Over recent years, the museum has increasingly been supporting young artists and each year gives three or four emerging or mid-career artists carte blanche to create works that will later form part of the museum’s collection.

Chantal Joffe
“We believe that the awareness that their work has already found a purchaser relieves the artist of economic worries, enabling them to engage in a purer artistic research rather than in a commercial one,” explains Sara Piccinini, Collezione Maramotti’s senior coordinator.

Located in the fashion brand’s first warehouse in the northern Italian town of Reggio Emilia, the Collezione Maramotti was initially set up to showcase artworks collected by Achille Maramotti, who founded Max Mara in 1951. Though Maramotti died in 2005, two years before his long-planned museum finally opened, his three children, all dedicated art collectors, have continued to expand the collection which now comprises around 1,000 artworks, with the second generation having more than doubled their father’s initial collection.

Piccinini notes the common thread from father to children has been collecting artworks “of their time,” focusing primarily, though no longer exclusively, on paintings.

Alessandro Pessoli
While Achille Maramotti initially collected ancient art and Metafisica (metaphysical) art, a movement created in 1911 by Giorgio de Chirico and Carlo Carra that uses sharply contrasting light and shadow to create dreamlike works that often had a vaguely threatening or mysterious quality, Maramotti turned his attention to contemporary art in the early sixties.

The Collezione closely mirrors the developments of several art movements including Art Informel from the 1940s-50s which embraced abstraction and experimented with new materials; Arte Povera, a radical Italian art movement of the late 1960s-70s whose artists explored a range of unconventional processes and non-traditional ‘everyday’ materials; and Italian neo-expressionism, known as the Transavanguardia, of the late 1970s-early 80s.

“He was interested in the latest artworks being produced and one of the main qualities of the collection is that the works were purchased at the time of their production. He liked to have a close and personal relationship with artists, and he would visit them in their studio and purchase the work from them directly, maybe not even finished yet, but showing there were at a very important point of new development in their career,” Piccinini says.

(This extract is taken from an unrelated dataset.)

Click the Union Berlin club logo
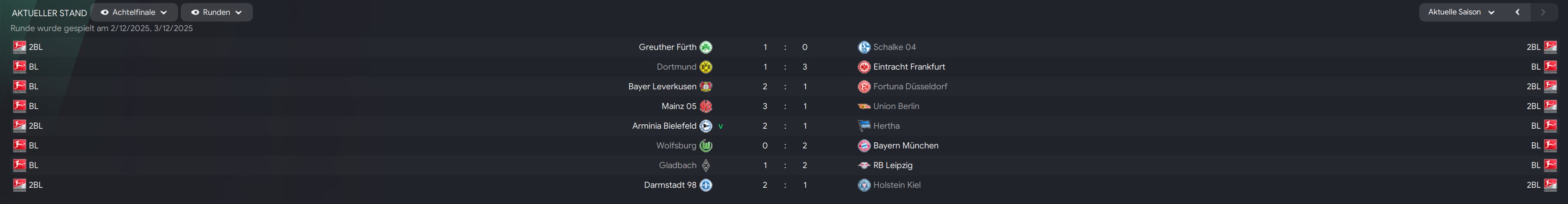Screen dimensions: 1568x204 point(864,106)
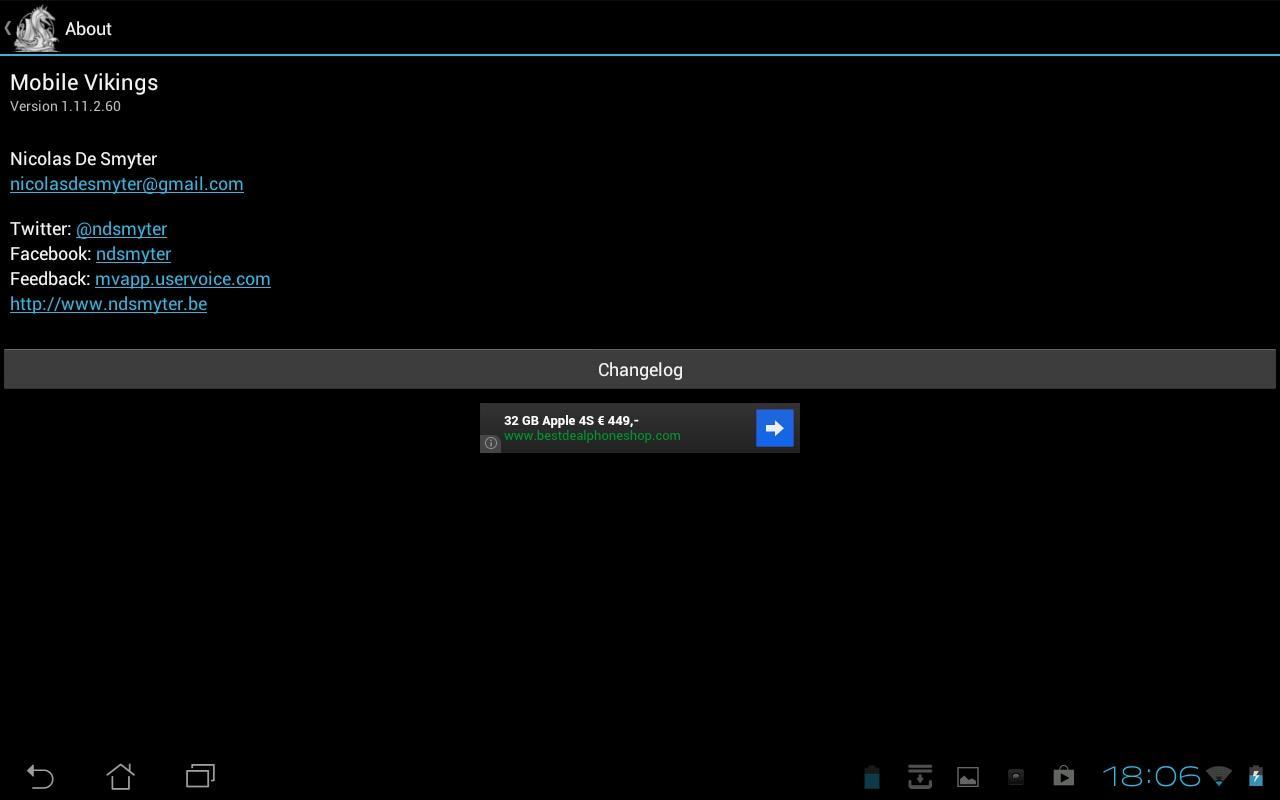This screenshot has width=1280, height=800.
Task: Open the 32 GB Apple 4S ad text
Action: [x=571, y=421]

“From the 1960s he mainly focused on Italian art, and then in the early 80s he started to look at American art, which he found more interesting,” Piccinini says noting that he bought , early pieces by Jean-Michel Basquiat, Julian Schnabel, Alex Katz and Ross Bleckner, to name a few.

Gert & Uwe Tobias


Maramotti’s children have continued to follow his mantra of supporting emerging and mid-career artists.

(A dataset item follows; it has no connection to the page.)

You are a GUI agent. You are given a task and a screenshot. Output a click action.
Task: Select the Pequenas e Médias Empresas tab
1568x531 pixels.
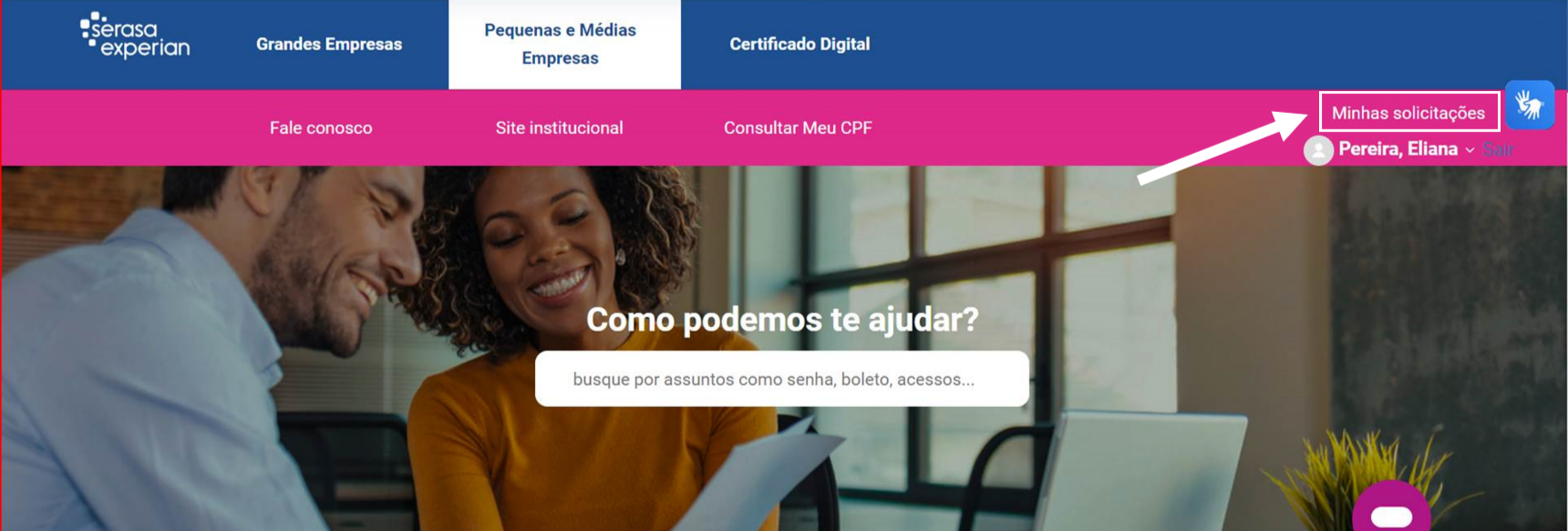click(561, 44)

“One of their main way to collect has been to invite young and mid-career artists to produce a specific work for the collection,” Piccinini says, adding the family is directly involved in the selection of artists: “There is no board or commission. They are very passionate about arts and they attend fairs and exhibitions. When they see something they like, they research the artist to see at what point they are, and the commissions then stem from that.”

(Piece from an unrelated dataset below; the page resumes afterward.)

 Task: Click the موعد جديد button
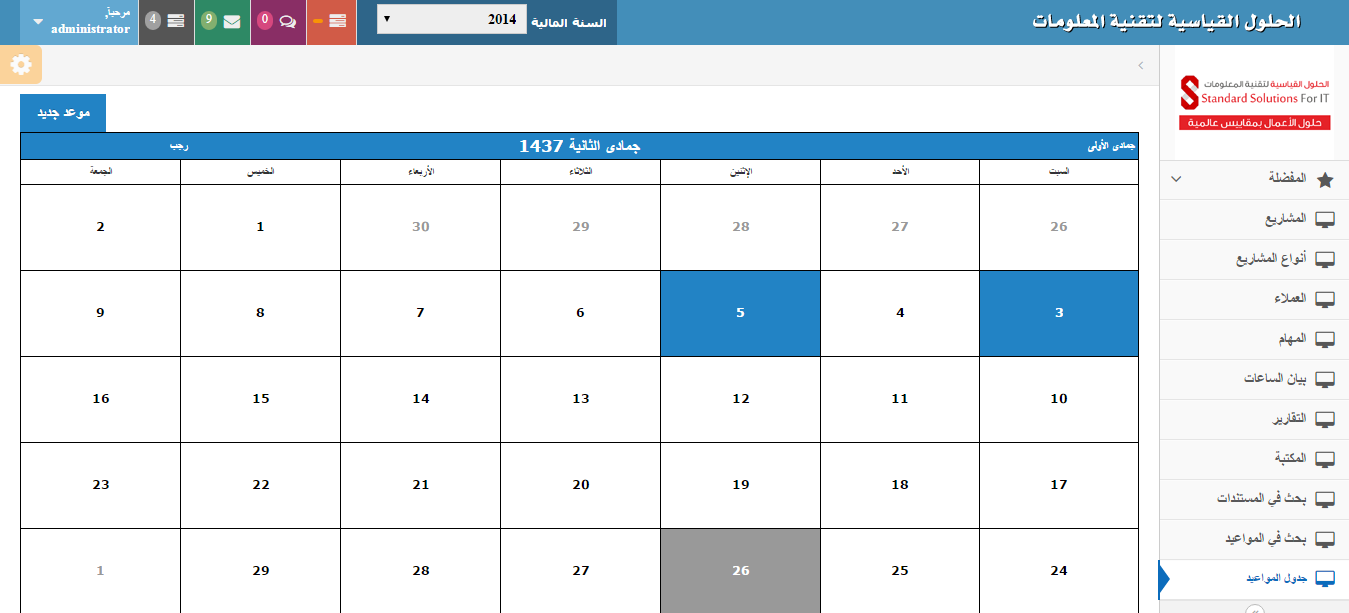pyautogui.click(x=63, y=113)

In parallel, Max Mara, which is still run by the family, has been collaborating with Whitechapel Gallery in London since 2005 to develop the Max Mara Art Prize for Women, a biannual award given to an emerging female artist working in the UK. Recipients, who are selected by Whitechapel Gallery, are awarded a six-month residency in Italy leading to exhibitions at Whitechapel Gallery and Collezione Maramotti, after which the Collezione acquires the works.

Thomas Scheibitz

Recipients have included Emma Hart and Margaret Salmon, as well as Laure Prouvost, who went on to receive the 2013 Turner Prize and is representing France this year at the Venice Biennale.

The museum has recently rehang its second floor to showcase the works of 10 artists that the Collezione has supported over the last 11 years with a room devoted to each, which Piccinini notes “gives visual consistency to each room and visitors can really see every single project in a powerful way and discover each artist.”

Each room offers a very different experience. For example, Enoc Perez presents two large colourful canvases – made with a complex, layered painting process, without the use of a brush – that interrogate the role of painting today, meanwhile in another room, Jacob Kassay’s series of silvery and mirror-like canvases hold the ghostly presence of the underlying painting while also absorbing and reflecting their surroundings.

“I think visitors are positively surprised by these changes from room to room. There is a changing rhythm, which is very interesting,” Piccinini adds.


A version of this story was published in Prestige April 2019 edition.